Here is a heartening story of how a farmer used these laws to sue traders and recover payments from them, as reported by Hindustan Times.

Jitendra Bhoi, a maize cultivator in Maharashtra became the first farmer to make such a move.

Using one of the provisions in the laws, he sued 2 traders for not clearing an outstanding bill of Rs 2,85,000 and got his dues settled suitably.

It is to be noted that the laws mandate that payments have to be made within three days of the transaction.

“Before The Farmers’ Produce Trade and Commerce (Promotion and Facilitation) Act, 2020 was enacted this September, India did not have legal mechanism available for farmers to enforce time-bound payments,” the website quoted an official on conditions of anonymity. 
The 2 traders who purchased corn from the complainant made an initial payment of Rs 25,000 but failed to pay up the balance even after a long time.
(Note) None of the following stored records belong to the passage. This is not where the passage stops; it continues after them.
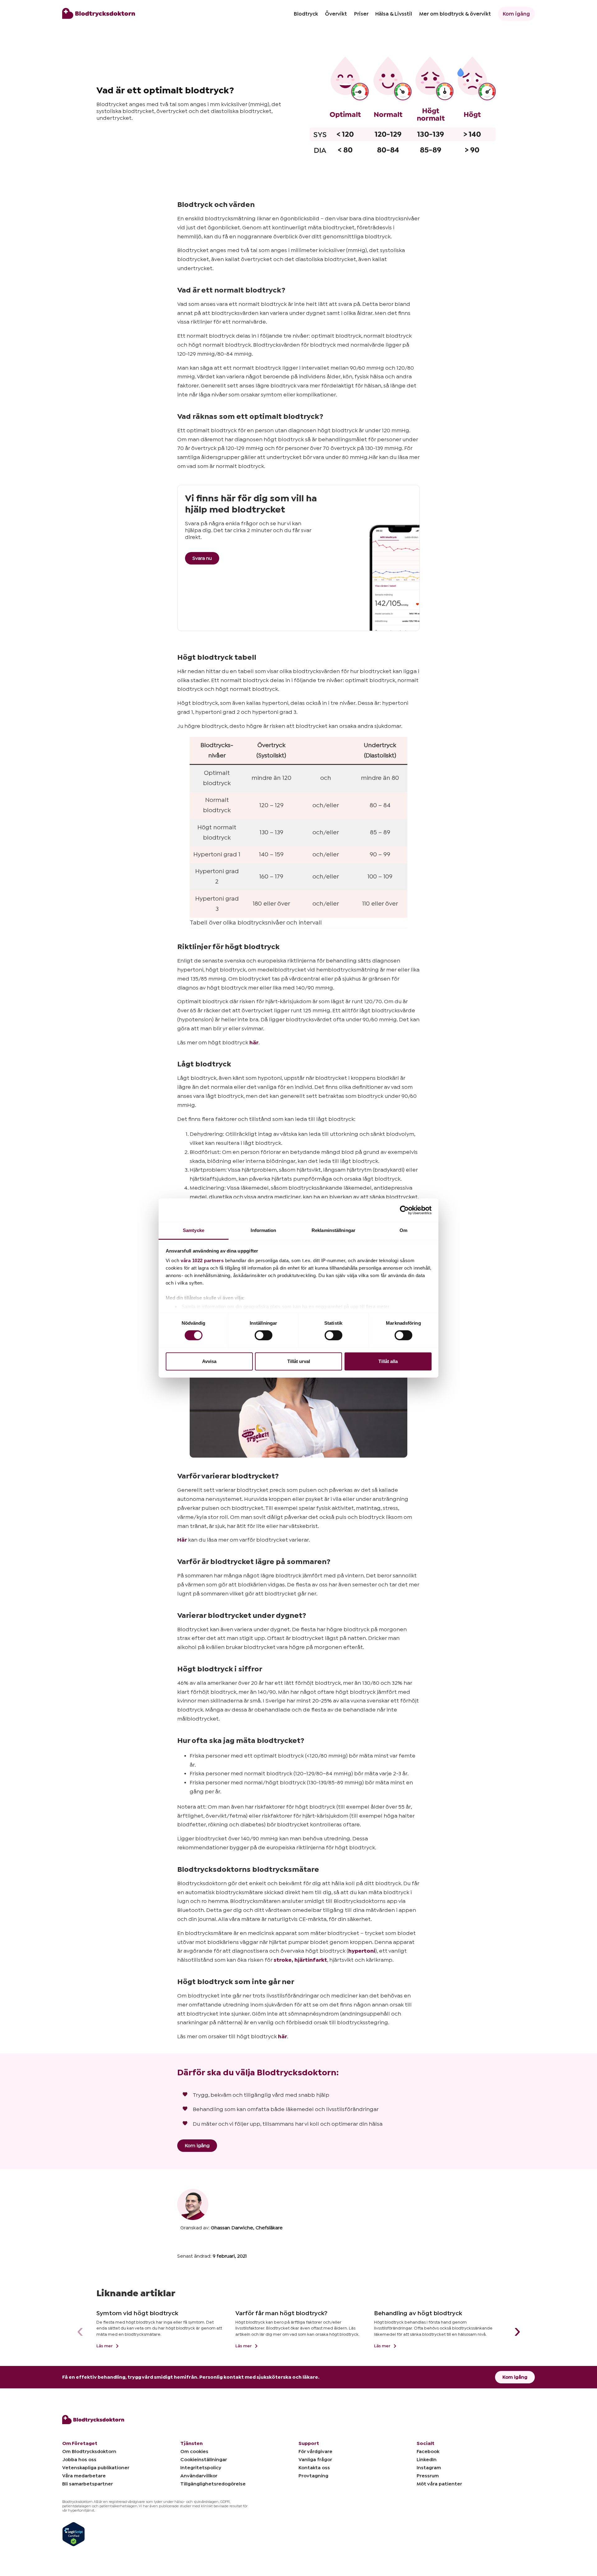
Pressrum (428, 2475)
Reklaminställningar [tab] (333, 1230)
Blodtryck (306, 13)
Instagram (429, 2467)
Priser (361, 13)
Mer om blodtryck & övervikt (455, 13)
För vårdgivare (315, 2451)
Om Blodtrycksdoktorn (89, 2451)
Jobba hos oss (79, 2459)
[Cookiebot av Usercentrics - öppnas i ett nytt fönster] (404, 1210)
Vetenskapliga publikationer (95, 2467)
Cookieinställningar (203, 2459)
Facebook (428, 2451)
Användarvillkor (198, 2475)
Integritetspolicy (200, 2467)
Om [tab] (403, 1230)
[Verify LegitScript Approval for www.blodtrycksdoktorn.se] (73, 2534)
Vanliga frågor (315, 2459)
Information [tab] (263, 1230)
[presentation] (80, 2332)
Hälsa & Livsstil (393, 13)
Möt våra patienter (439, 2483)
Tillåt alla (388, 1361)
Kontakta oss (314, 2467)
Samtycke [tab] (193, 1230)
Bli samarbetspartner (87, 2483)
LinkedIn (427, 2459)
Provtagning (313, 2475)
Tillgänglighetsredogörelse (213, 2483)
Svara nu (202, 558)
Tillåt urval (298, 1361)
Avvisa (209, 1361)
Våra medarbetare (84, 2475)
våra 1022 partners (202, 1260)
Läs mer (104, 2346)
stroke (283, 1960)
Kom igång (516, 13)
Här (182, 1540)
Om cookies (194, 2451)
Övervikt (336, 13)
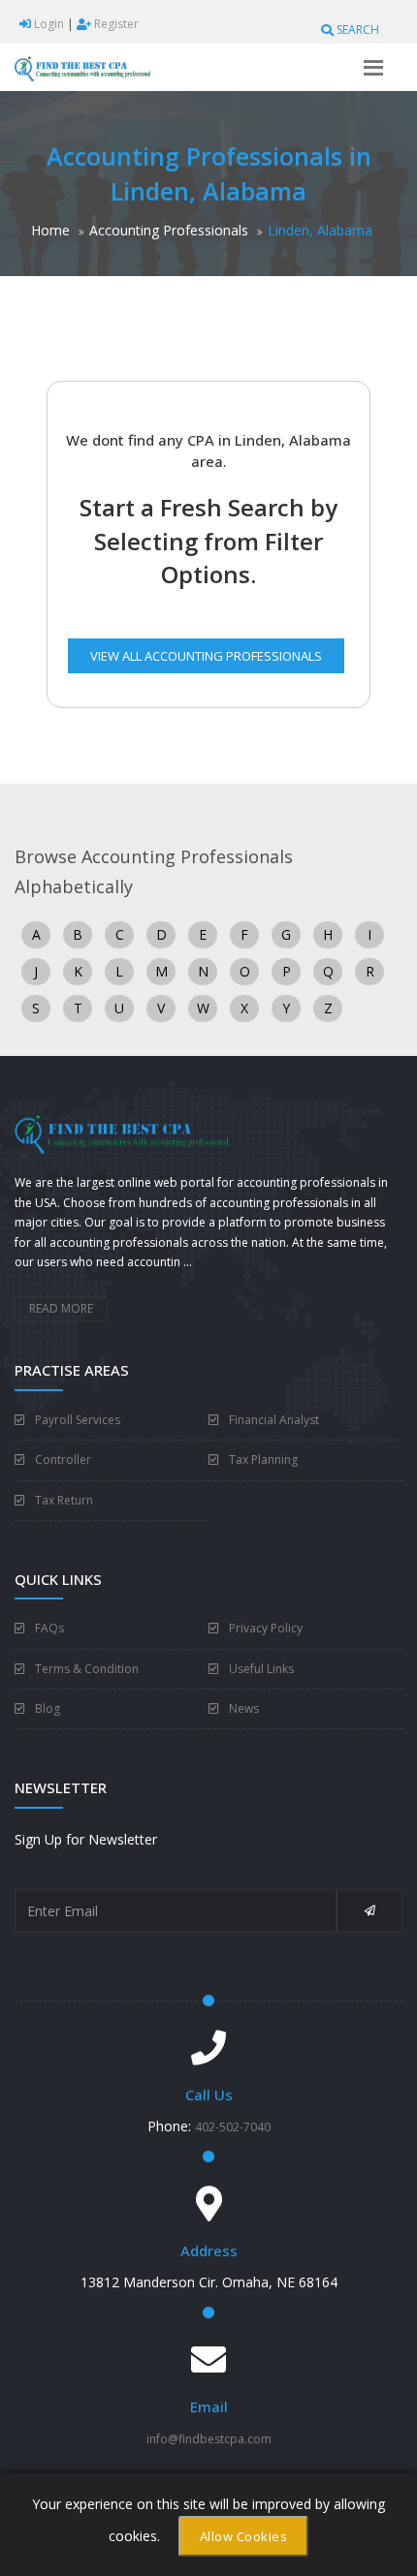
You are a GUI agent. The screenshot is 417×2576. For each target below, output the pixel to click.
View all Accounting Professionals (206, 656)
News (244, 1708)
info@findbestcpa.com (209, 2439)
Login (47, 24)
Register (115, 24)
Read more (61, 1308)
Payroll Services (77, 1420)
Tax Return (64, 1500)
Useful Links (261, 1668)
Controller (63, 1459)
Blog (47, 1708)
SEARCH (356, 29)
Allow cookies (244, 2536)
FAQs (49, 1628)
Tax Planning (263, 1459)
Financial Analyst (274, 1420)
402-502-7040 (233, 2127)
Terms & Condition (87, 1668)
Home (50, 230)
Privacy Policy (266, 1628)
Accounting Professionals (168, 230)
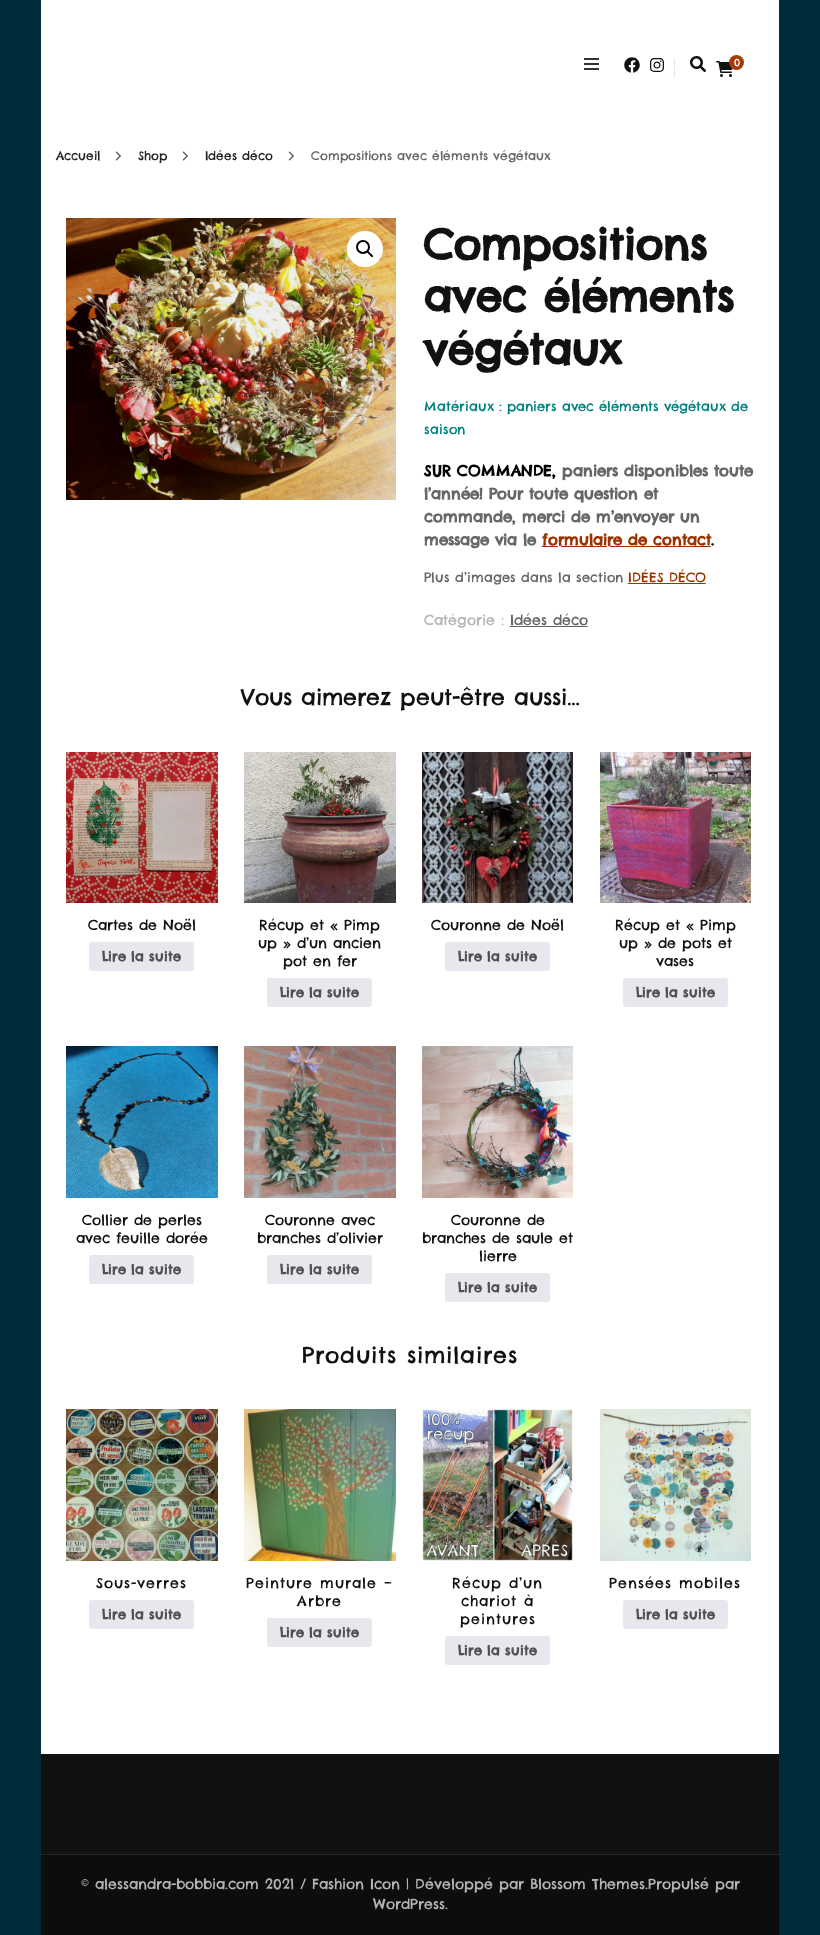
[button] (365, 249)
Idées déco (549, 620)
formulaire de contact (626, 539)
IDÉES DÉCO (667, 577)
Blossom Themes (587, 1884)
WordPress (409, 1904)
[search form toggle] (698, 64)
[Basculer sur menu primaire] (596, 65)
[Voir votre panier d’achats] (725, 69)
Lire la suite (141, 956)
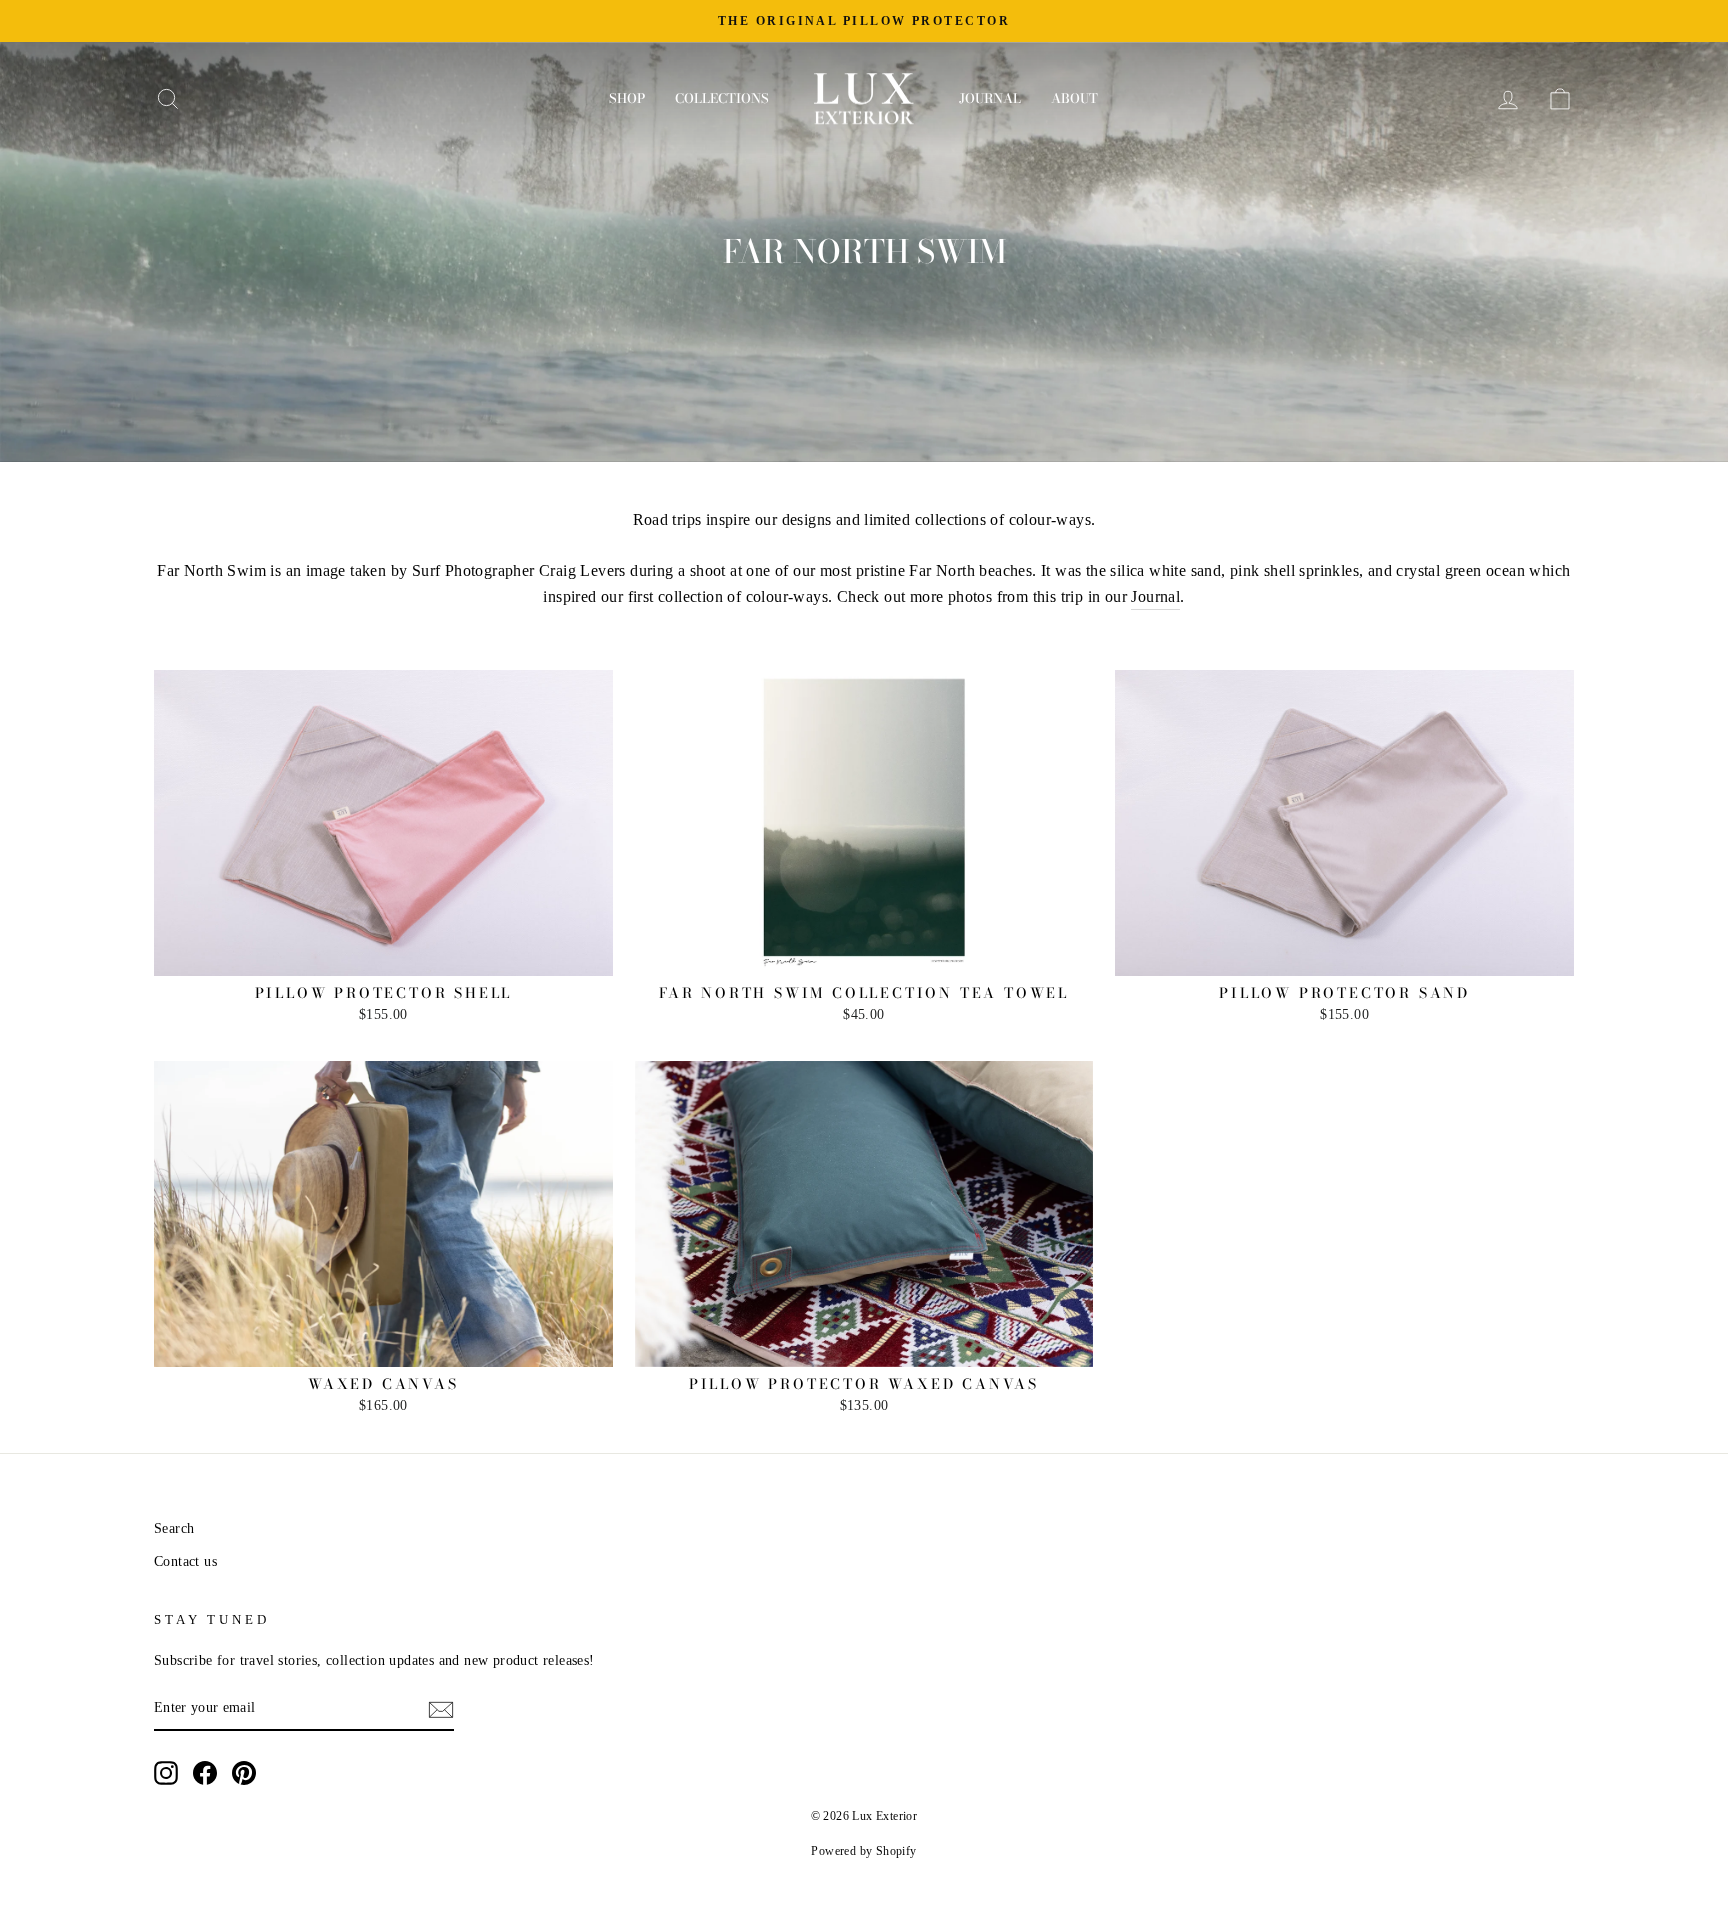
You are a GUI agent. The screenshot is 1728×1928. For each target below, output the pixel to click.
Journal (990, 98)
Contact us (185, 1561)
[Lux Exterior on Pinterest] (244, 1773)
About (1074, 98)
That is when the farmer under question decided to take up the legal route.

Fortunately, a clerk alerted him on the new laws which mandated payment within 3 days of transaction.

“A clerk I know in the local market alerted me to this provision in new laws brought by the government. He said traders must now pay within three days. I then decided to file a complaint,” the website added the farmer as saying.

The magistrate’s closure report on the complaint reads thus: “After studying the case, listening to the farmer, and going through documents, it has been ordered by me that the buyers must make immediate payments owed to the farmer”.